Survey and Surveillance Solutions: Filling Gaps with Tradeoffs
In response to vital registration failures and facility data limitations, the global health community has developed an elaborate toolkit of alternative data sources. Household surveys, sentinel surveillance systems, verbal autopsy methods—each attempts to fill specific gaps, but none provides a complete substitute for robust routine systems.
The Demographic and Health Surveys (DHS) program exemplifies both the power and limitations of this approach. These nationally representative surveys have generated invaluable data on maternal and child health across low- and middle-income countries for four decades. They allow cross-country comparisons and trend analysis that would otherwise be impossible. Yet they occur only every five years in most countries, capture self-reported rather than measured health outcomes for many indicators, and cannot detect rare events or rapid changes.
Sentinel surveillance—placing intensive monitoring at selected sites—offers another partial solution. By choosing facilities or populations for deep data collection, researchers can generate high-quality information about specific conditions. HIV surveillance through antenatal clinics pioneered this approach. But sentinel sites are, by definition, not representative. Extrapolating from them to national estimates requires assumptions that may or may not hold.

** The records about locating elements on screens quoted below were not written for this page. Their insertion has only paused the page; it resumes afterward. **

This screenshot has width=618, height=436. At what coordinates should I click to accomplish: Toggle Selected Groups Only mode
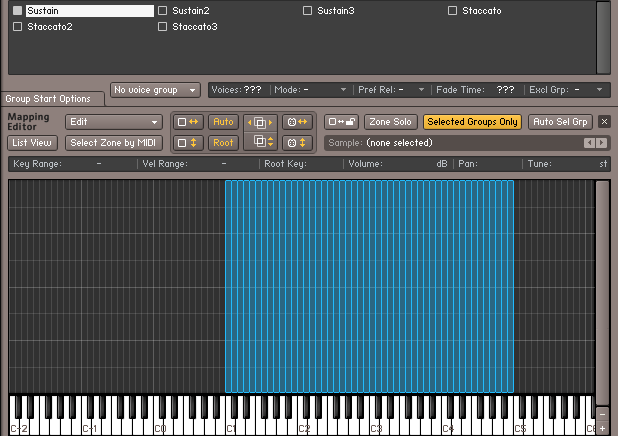472,122
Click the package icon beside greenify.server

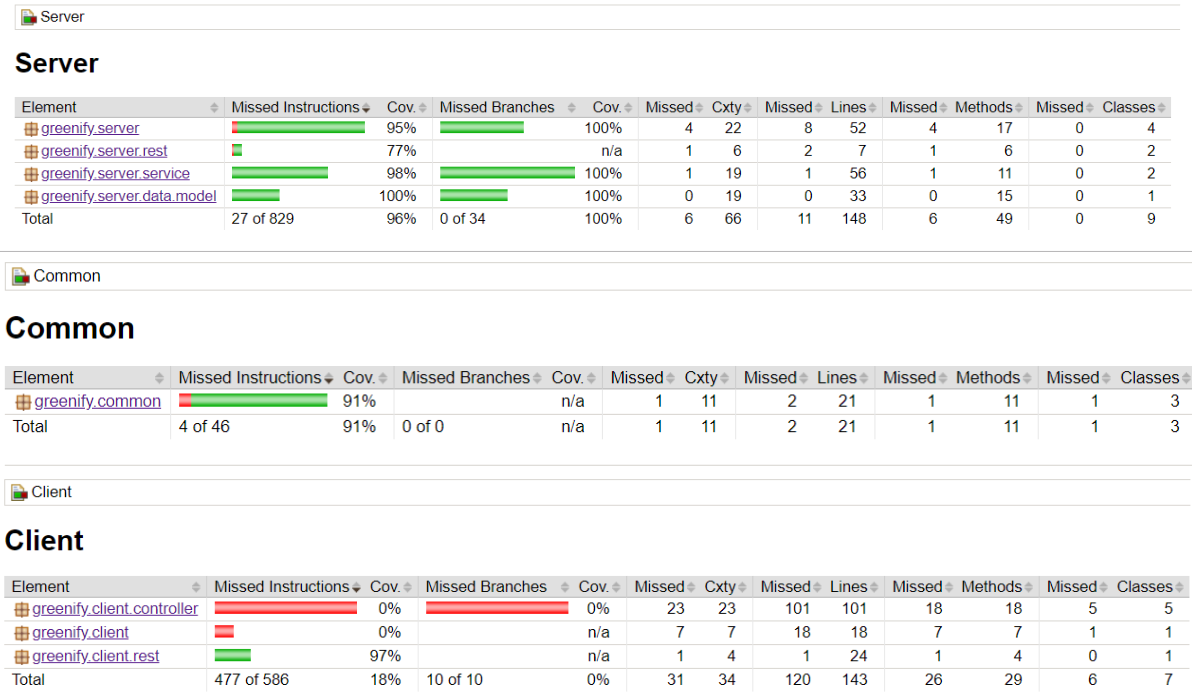(x=31, y=129)
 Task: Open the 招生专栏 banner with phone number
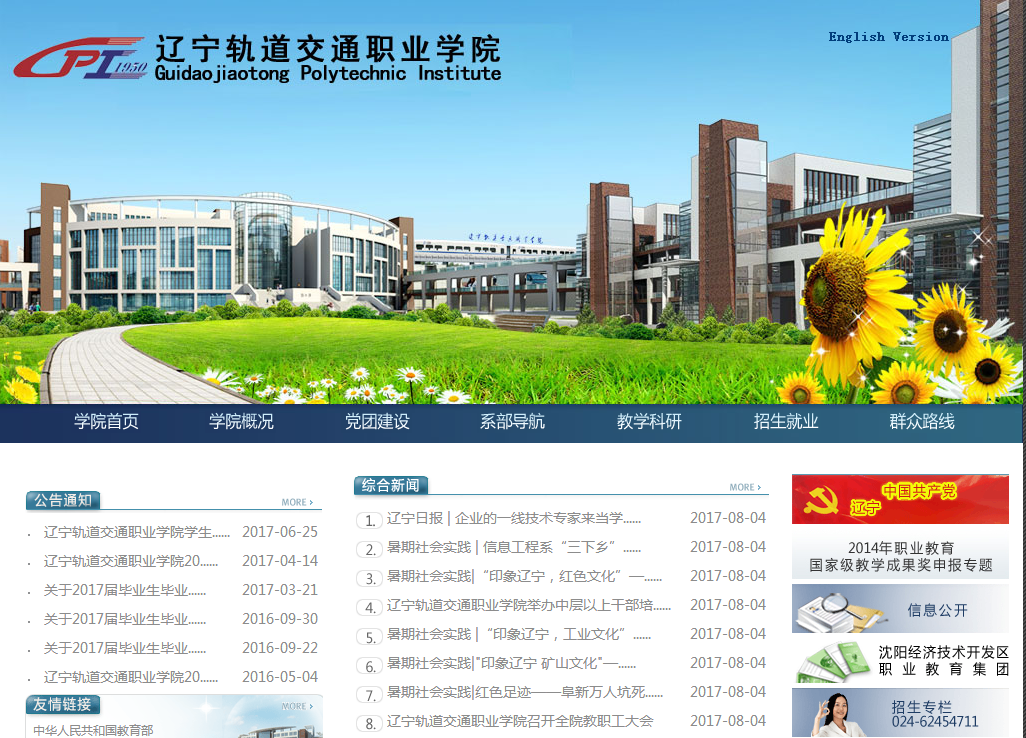(x=900, y=713)
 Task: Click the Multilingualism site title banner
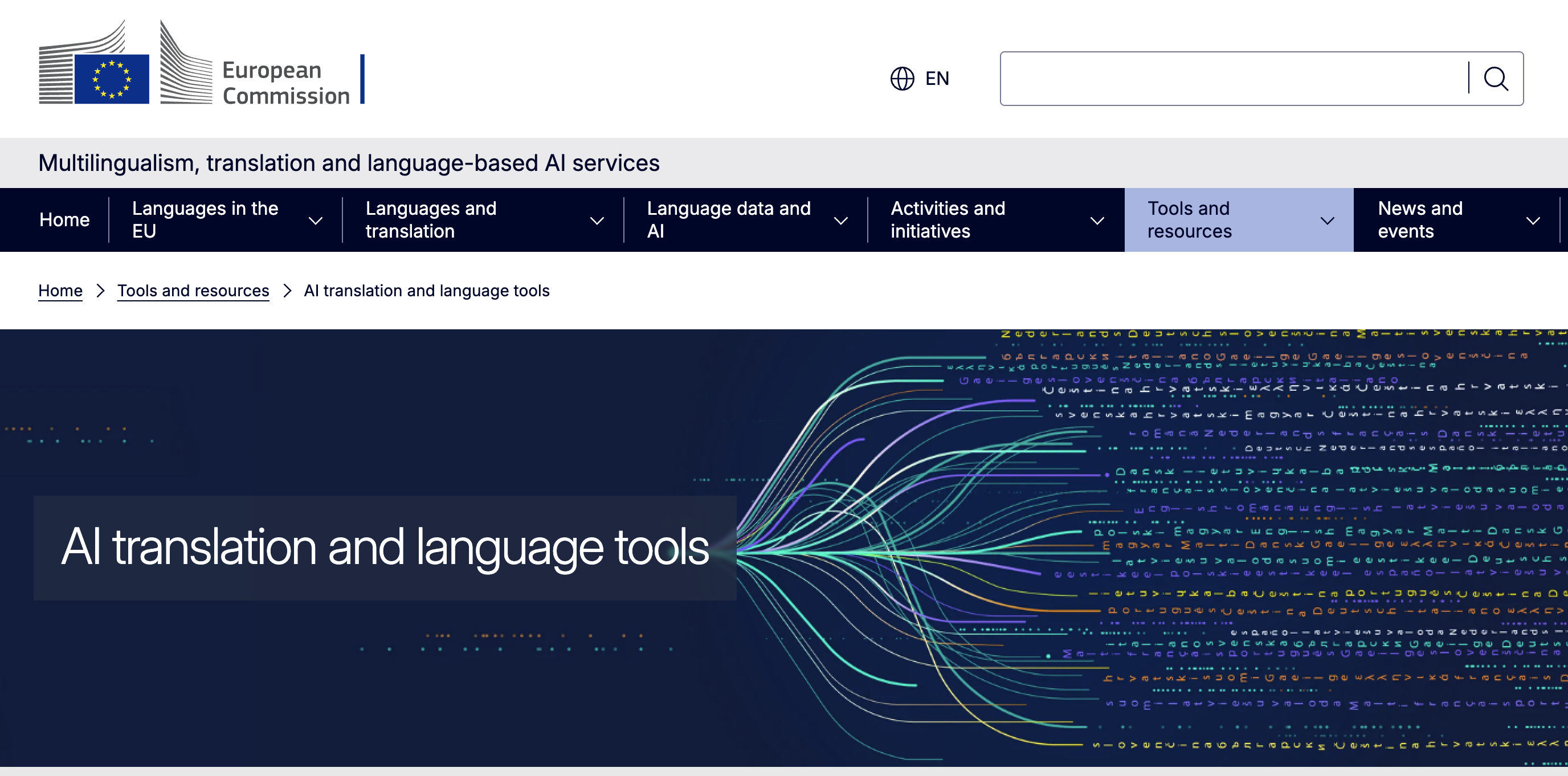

Verbal autopsy methods attempt to determine causes of death through structured interviews with family members. When trained interviewers ask systematic questions about symptoms preceding death, algorithms can assign probable causes. The approach has improved dramatically with standardized instruments and machine learning, but it remains a poor substitute for medical certification, particularly for distinguishing between conditions with similar presentations.
The fundamental challenge is that each method captures different populations, uses different definitions, and operates on different timescales. Reconciling these sources requires sophisticated statistical methods and substantial judgment. The synthesis often reveals more about the methods than about the underlying health reality.
TakeawayAlternative data sources are essential stopgaps, but they function best as complements to—not replacements for—investments in strengthening routine health information systems.
The path forward requires a fundamental reorientation in how we value health information. Data quality cannot remain an afterthought, addressed only after service delivery priorities are funded. It must be understood as the foundation upon which effective service delivery depends.
This means sustained investment in civil registration and vital statistics systems, even when the payoff horizon extends beyond electoral cycles. It means redesigning incentive structures so that accurate reporting is rewarded rather than punished. It means building domestic capacity for data analysis rather than perpetuating dependence on external technical assistance.
International funders bear particular responsibility. When vertical programs create parallel reporting systems that serve donor accountability rather than national planning needs, they actively undermine the information infrastructure that countries need. The global health community must move beyond extractive data practices toward genuine partnership in building sustainable information systems. Without this shift, we will continue treating symptoms while remaining blind to the disease.